Your goal: Output only the stretch of the listing that starts at the line containing "This screenshot has height=922, width=1041." and ends at the line containing "Task: Expand the HK Stock(2) group", reproduced exactly with both ends.

(Input material Opens)

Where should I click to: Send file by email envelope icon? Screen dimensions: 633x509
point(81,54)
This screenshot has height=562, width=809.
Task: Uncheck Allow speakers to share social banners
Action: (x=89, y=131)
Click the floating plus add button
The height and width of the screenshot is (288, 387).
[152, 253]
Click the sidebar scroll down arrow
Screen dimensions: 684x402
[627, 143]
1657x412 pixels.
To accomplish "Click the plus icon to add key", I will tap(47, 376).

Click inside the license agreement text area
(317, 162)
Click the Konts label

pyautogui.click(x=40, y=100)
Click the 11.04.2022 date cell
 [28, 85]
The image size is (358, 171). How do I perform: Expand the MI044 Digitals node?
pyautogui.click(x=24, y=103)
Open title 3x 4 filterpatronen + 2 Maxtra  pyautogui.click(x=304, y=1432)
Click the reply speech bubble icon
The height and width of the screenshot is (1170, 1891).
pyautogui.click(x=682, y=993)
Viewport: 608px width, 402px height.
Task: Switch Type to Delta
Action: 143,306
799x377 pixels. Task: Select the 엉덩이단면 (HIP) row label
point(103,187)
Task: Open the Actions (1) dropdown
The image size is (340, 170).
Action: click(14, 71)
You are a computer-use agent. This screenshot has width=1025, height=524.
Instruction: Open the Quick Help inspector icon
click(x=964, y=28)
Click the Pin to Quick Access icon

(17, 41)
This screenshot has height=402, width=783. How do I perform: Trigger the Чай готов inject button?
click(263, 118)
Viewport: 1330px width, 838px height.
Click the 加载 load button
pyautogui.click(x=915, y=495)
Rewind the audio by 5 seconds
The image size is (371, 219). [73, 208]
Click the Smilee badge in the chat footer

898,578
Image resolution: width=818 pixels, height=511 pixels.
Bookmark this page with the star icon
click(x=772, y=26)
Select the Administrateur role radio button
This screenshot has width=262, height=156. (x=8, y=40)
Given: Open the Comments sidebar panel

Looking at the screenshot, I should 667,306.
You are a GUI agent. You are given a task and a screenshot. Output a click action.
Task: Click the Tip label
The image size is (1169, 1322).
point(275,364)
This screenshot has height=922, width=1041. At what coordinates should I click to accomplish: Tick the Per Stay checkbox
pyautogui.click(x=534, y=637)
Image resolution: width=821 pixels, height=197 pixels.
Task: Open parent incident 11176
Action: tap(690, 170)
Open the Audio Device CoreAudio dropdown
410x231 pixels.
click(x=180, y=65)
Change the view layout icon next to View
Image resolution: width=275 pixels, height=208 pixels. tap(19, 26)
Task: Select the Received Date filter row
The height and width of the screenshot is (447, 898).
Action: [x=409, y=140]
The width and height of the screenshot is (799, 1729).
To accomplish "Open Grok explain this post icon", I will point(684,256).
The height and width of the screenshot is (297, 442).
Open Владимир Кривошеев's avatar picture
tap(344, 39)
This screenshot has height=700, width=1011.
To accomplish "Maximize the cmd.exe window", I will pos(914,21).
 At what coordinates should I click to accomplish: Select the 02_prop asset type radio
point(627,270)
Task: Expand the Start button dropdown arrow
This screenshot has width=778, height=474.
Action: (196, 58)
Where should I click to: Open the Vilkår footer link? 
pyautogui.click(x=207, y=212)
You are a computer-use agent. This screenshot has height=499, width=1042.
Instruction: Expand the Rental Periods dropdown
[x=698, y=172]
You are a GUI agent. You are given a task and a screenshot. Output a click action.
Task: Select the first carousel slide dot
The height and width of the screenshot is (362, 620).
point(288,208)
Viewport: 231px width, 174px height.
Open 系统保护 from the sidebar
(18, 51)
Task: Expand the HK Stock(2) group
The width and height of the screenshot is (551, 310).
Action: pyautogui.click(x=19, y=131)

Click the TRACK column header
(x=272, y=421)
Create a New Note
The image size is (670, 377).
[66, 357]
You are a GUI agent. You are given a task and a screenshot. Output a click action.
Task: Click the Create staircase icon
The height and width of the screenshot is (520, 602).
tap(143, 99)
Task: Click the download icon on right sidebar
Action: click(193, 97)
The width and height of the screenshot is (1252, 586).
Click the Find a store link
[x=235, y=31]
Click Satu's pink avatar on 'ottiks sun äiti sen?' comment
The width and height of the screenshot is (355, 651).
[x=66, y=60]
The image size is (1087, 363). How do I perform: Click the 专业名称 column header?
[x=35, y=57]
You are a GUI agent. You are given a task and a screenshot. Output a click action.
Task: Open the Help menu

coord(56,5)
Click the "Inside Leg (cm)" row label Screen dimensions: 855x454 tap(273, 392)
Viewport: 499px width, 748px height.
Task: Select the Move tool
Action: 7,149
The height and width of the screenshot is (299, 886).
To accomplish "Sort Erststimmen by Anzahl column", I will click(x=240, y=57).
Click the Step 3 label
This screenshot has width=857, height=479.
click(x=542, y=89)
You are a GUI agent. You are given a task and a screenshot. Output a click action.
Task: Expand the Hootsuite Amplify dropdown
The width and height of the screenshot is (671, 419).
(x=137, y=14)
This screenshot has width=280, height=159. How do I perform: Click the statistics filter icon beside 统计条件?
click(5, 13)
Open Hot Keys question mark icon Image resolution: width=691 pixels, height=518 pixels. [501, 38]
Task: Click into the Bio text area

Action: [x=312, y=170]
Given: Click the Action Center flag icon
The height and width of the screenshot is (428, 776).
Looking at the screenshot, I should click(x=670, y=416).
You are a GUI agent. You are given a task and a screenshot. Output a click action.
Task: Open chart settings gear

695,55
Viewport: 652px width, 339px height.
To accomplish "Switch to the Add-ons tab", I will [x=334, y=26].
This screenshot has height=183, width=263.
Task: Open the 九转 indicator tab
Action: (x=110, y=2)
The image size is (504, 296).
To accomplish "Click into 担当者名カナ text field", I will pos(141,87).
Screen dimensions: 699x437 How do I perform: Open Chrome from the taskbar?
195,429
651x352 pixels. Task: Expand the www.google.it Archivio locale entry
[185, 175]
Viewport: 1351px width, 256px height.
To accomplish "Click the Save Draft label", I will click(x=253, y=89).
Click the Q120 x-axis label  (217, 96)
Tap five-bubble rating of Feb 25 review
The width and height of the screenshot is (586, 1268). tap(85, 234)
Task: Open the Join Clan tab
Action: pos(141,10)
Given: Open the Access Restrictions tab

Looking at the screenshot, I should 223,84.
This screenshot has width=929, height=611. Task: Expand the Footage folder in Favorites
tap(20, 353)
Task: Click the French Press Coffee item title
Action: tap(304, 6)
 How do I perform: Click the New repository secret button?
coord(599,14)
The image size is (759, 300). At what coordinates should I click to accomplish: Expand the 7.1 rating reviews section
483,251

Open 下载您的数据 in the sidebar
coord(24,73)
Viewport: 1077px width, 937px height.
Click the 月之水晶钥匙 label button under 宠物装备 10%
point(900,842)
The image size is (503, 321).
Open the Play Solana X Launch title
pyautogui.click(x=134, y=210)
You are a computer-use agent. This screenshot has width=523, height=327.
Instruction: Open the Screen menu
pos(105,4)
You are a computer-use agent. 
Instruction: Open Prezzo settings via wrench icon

(Input material Closes)

Output for this task:
This screenshot has height=922, width=1041. At what coordinates should I click to accomplish: Tick the Per Stay checkbox
pyautogui.click(x=534, y=637)
Image resolution: width=821 pixels, height=197 pixels.
Task: Open parent incident 11176
Action: tap(690, 170)
Open the Audio Device CoreAudio dropdown
410x231 pixels.
click(x=180, y=65)
Change the view layout icon next to View
Image resolution: width=275 pixels, height=208 pixels. tap(19, 26)
Task: Select the Received Date filter row
The height and width of the screenshot is (447, 898).
Action: [x=409, y=140]
The width and height of the screenshot is (799, 1729).
To accomplish "Open Grok explain this post icon", I will point(684,256).
The height and width of the screenshot is (297, 442).
Open Владимир Кривошеев's avatar picture
tap(344, 39)
This screenshot has height=700, width=1011.
To accomplish "Maximize the cmd.exe window", I will pos(914,21).
 At what coordinates should I click to accomplish: Select the 02_prop asset type radio
point(627,270)
Task: Expand the Start button dropdown arrow
This screenshot has width=778, height=474.
Action: (196, 58)
Where should I click to: Open the Vilkår footer link? 
pyautogui.click(x=207, y=212)
You are a computer-use agent. This screenshot has height=499, width=1042.
Instruction: Expand the Rental Periods dropdown
[x=698, y=172]
You are a GUI agent. You are given a task and a screenshot. Output a click action.
Task: Select the first carousel slide dot
The height and width of the screenshot is (362, 620).
point(288,208)
Viewport: 231px width, 174px height.
Open 系统保护 from the sidebar
(18, 51)
Task: Expand the HK Stock(2) group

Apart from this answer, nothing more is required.